[Screenshot grounding data]
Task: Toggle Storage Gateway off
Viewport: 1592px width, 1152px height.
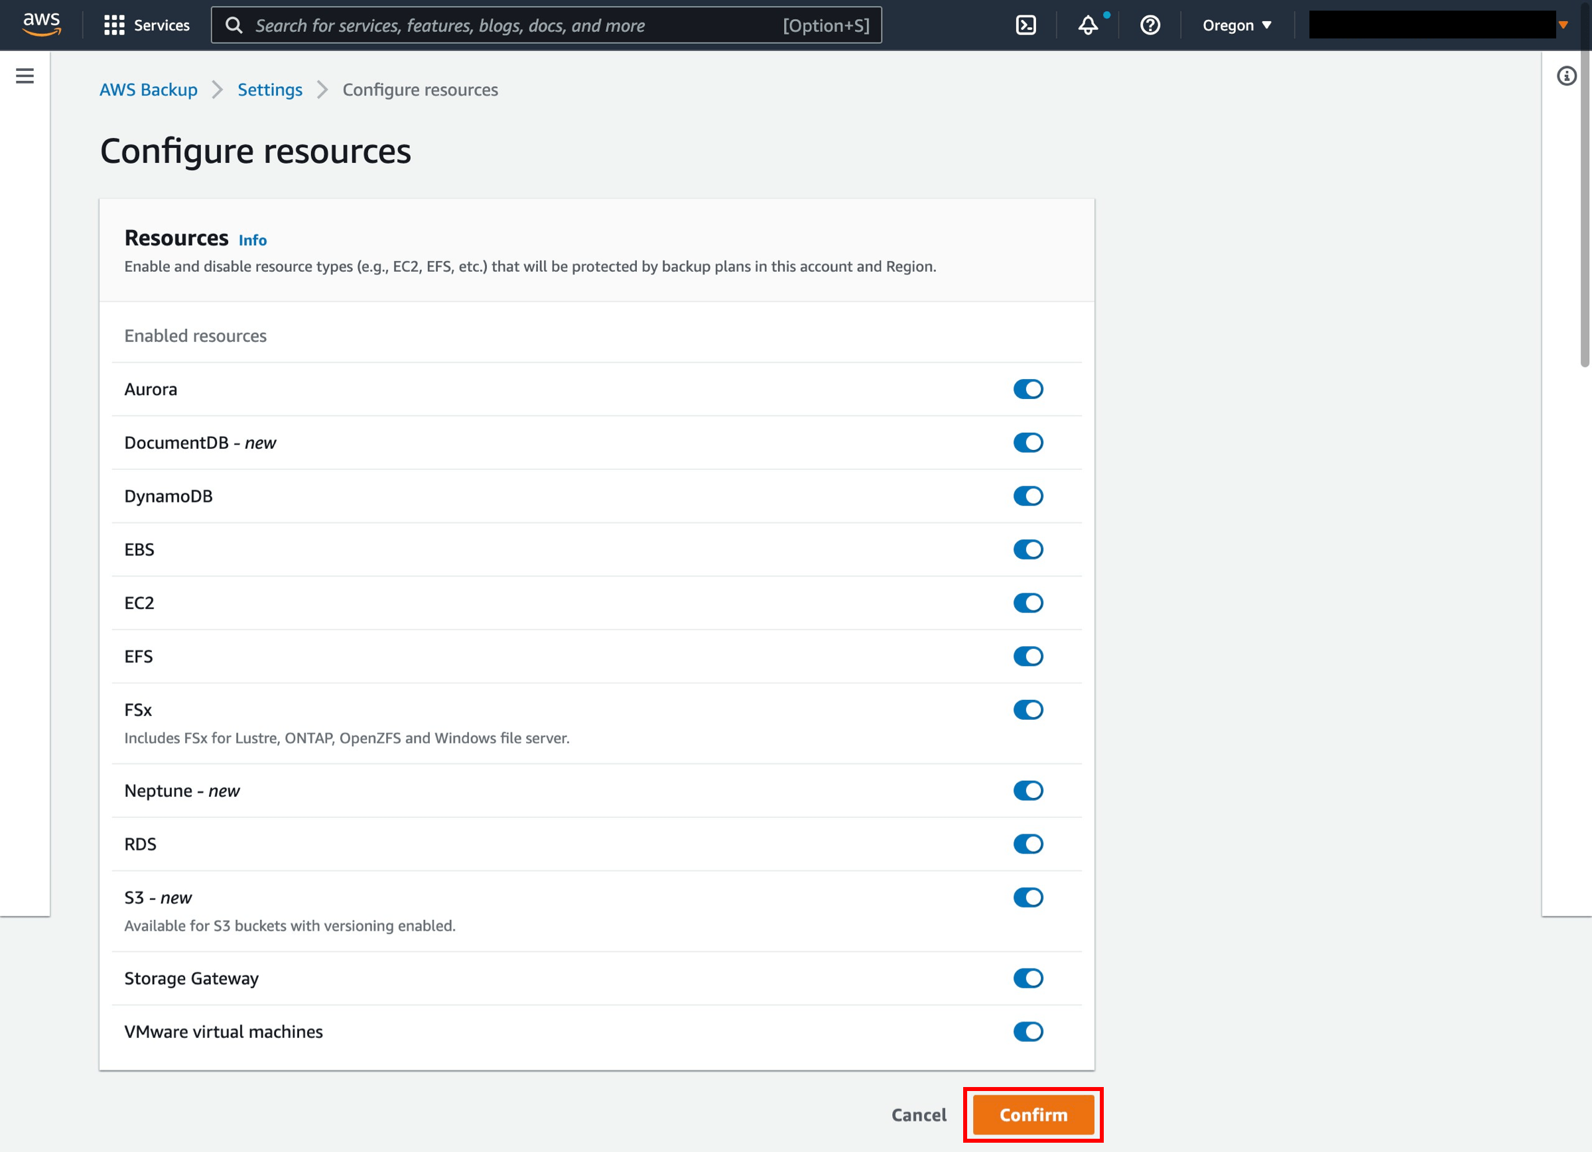Action: click(x=1028, y=978)
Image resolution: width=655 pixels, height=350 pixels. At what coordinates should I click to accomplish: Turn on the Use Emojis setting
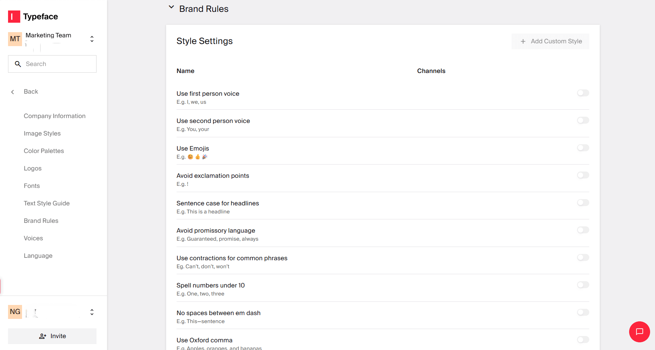point(583,148)
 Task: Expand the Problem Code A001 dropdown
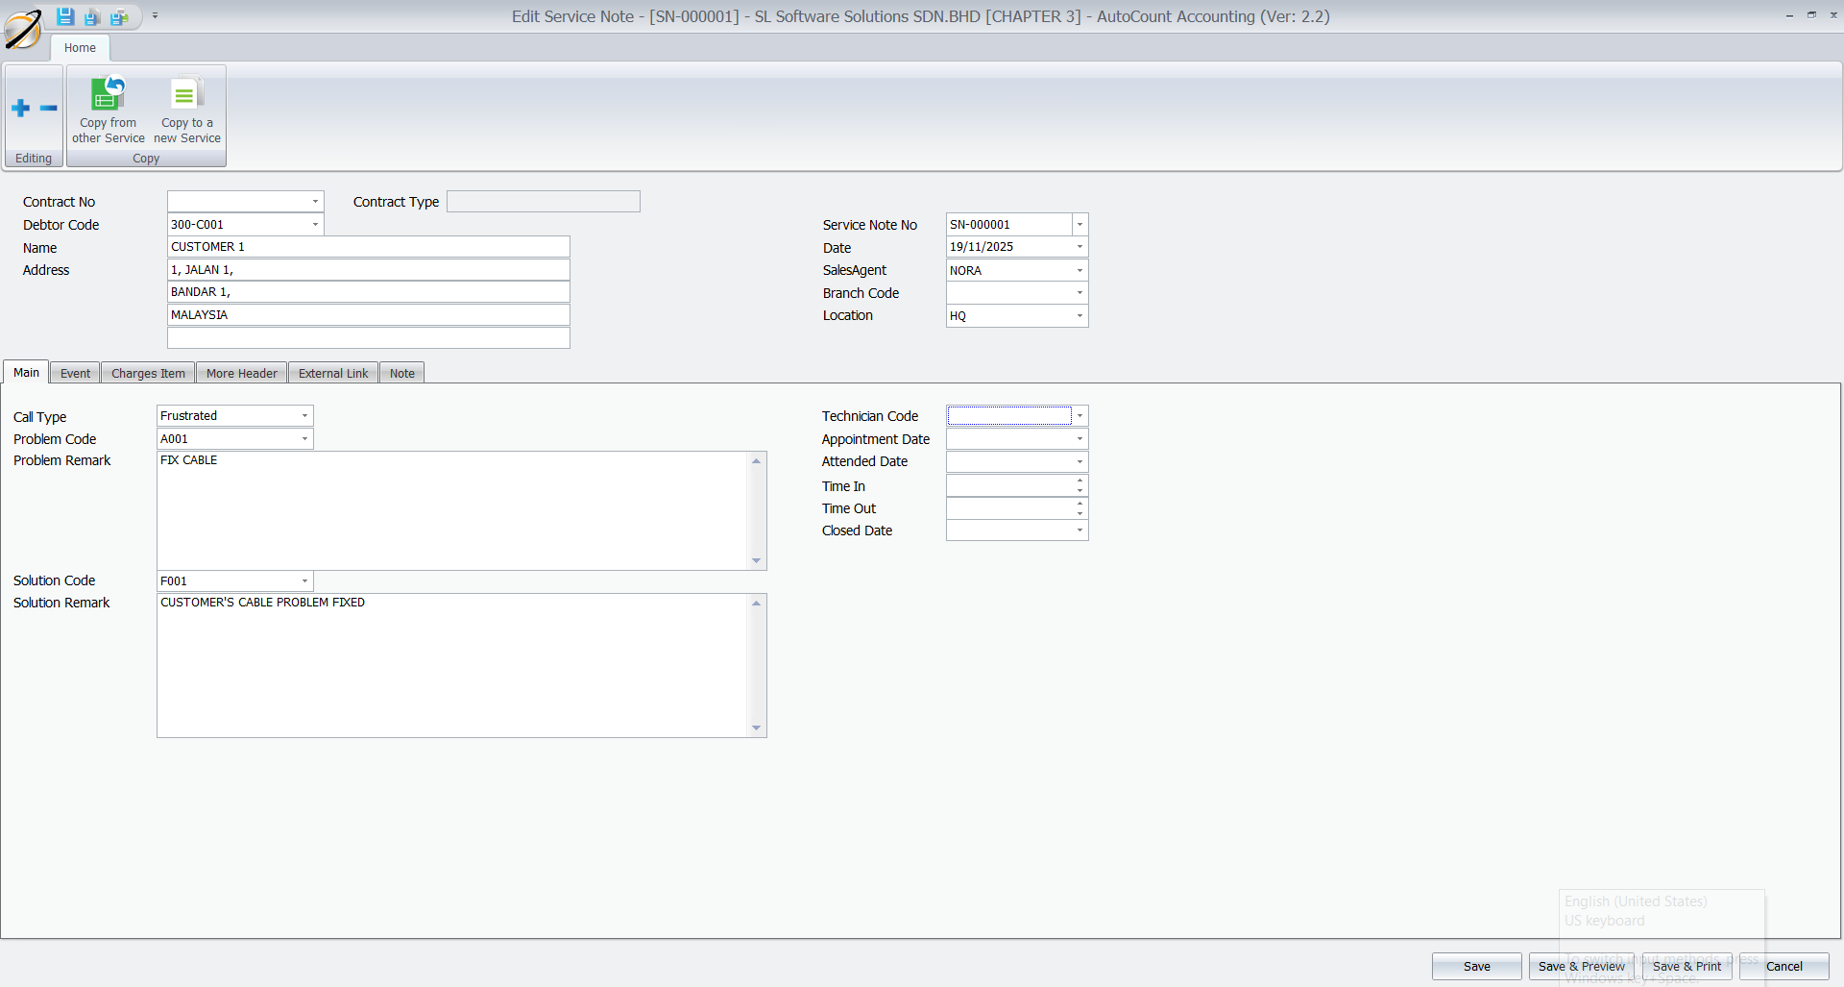(x=304, y=438)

### INSTRUCTIONS FOR THE TASK
Each of the records above needs to be transcribed exactly, apart from its pictures.

### WRITTEN ANSWER
Task: Toggle Storage Gateway off
Viewport: 1592px width, 1152px height.
Action: click(x=1028, y=978)
Image resolution: width=655 pixels, height=350 pixels. At what coordinates should I click to accomplish: Turn on the Use Emojis setting
point(583,148)
 Task: Expand the Problem Code A001 dropdown
(x=304, y=438)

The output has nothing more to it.